Far-fetched, to be sure. But if we can accept dystopian fiction with teenagers fighting to the death, why not a language virus that can strip us of our humanity? Even if you’re on board with the premise, the narrative itself is slow and cumbersome, most likely on purpose to prove a rhetorical point: contemporary eyes, used to scanning phones and computer screens, have a more difficult time with long paragraphs, meandering storylines, elevated vocabulary, and interior monologue. In fact, what little actually happens in the book is surrounded by long passages about it happening, and what people think about it happening, which is both annoying and brilliant at the same time. You can’t just thoughtlessly burn through Graedon’s book: you have to pay attention to every word, and really think about it, which makes reading this book a test of how much you actually enjoy reading.

Broken up into twenty-six chapters–one for each letter of the alphabet–Graedon’s book takes the reader on a long, meandering journey through our own culture. It’s like a novelization of The Shallows, and more than a little didactic. As someone biased in that direction, I didn’t mind, but what I honestly don’t understand is why Graedon chose to also release the novel in digital format: if she really believes what she’s writing about, wouldn’t it make sense to have it exist in print only? Or was the irony–and the chance to make more money–just too great?

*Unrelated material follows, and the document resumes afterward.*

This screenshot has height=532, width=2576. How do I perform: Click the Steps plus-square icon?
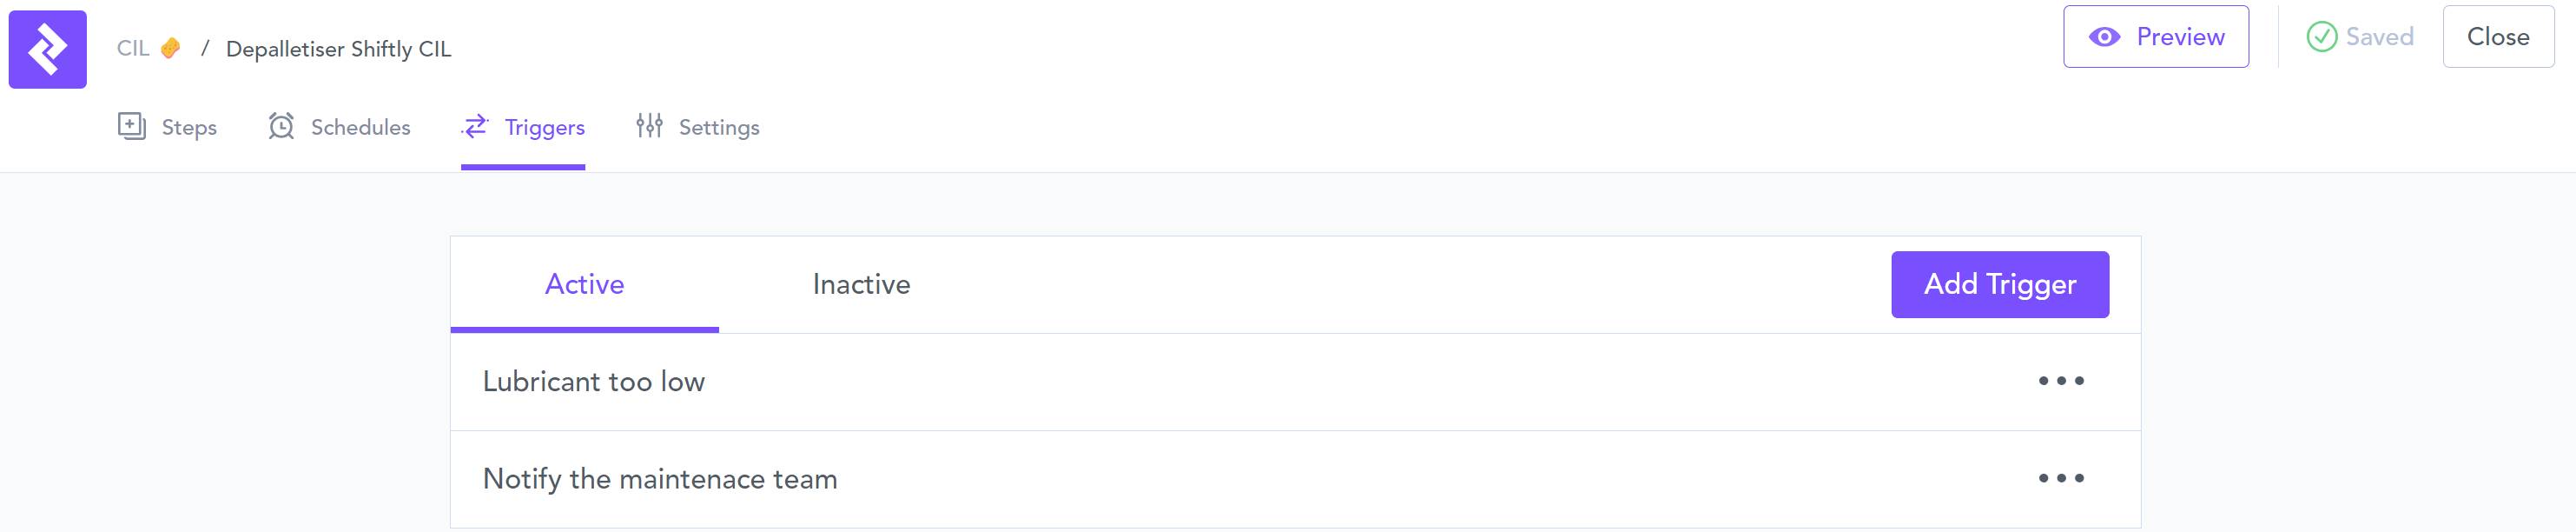click(132, 126)

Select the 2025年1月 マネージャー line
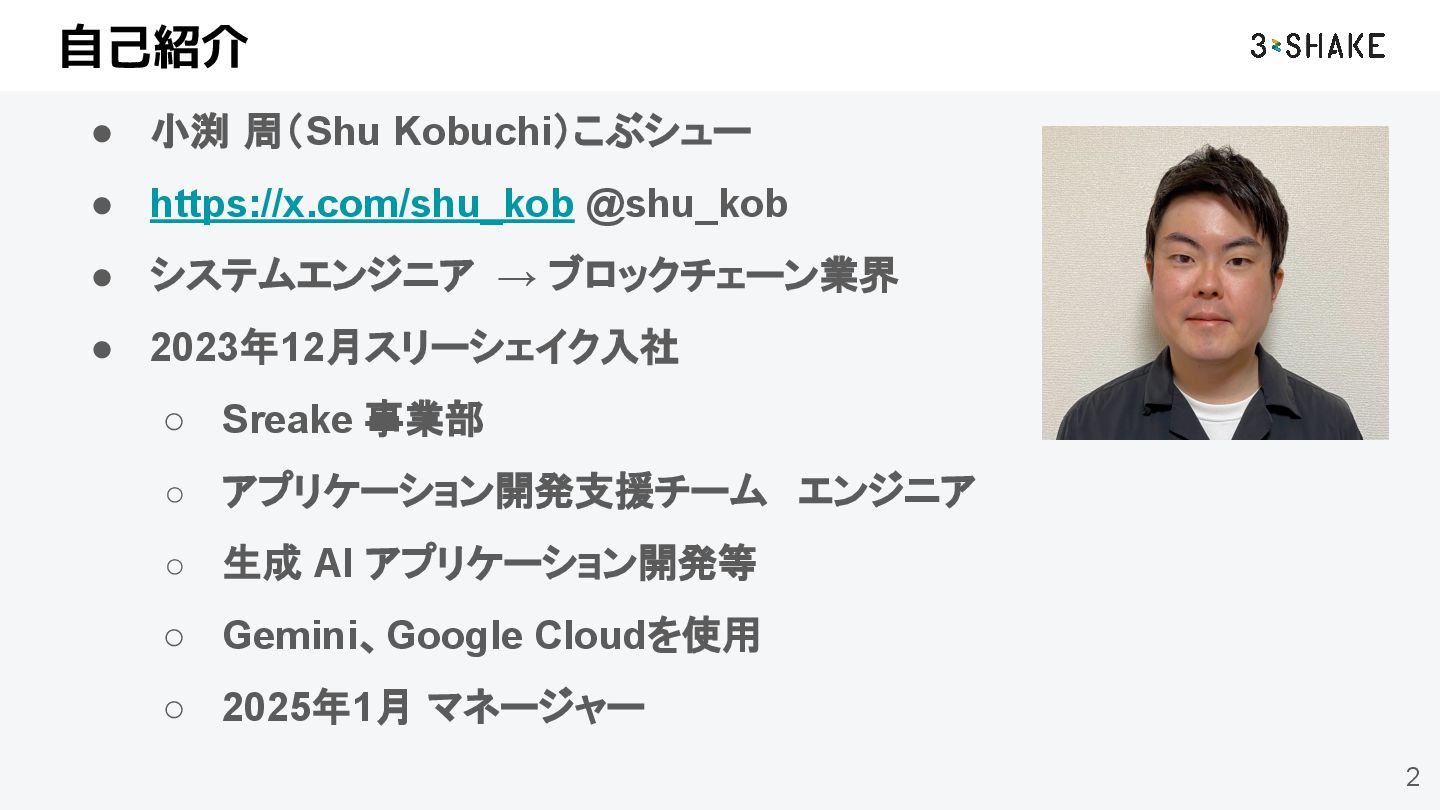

You can see that this is not a book you read for pleasure. It’s a book designed to make you think first, and if you happen to have a good time along the way, so much the better. I definitely had a good time, but unless you’re as interested in the future of reading as I am, you may find this a bit tedious. And that, I’m afraid, might be the litmus test of whether The Word Exchange is a novel, or loosely-disguised prophecy. Recommended for library workers, passionate readers, and anybody who enjoys a good argument about technology and culture.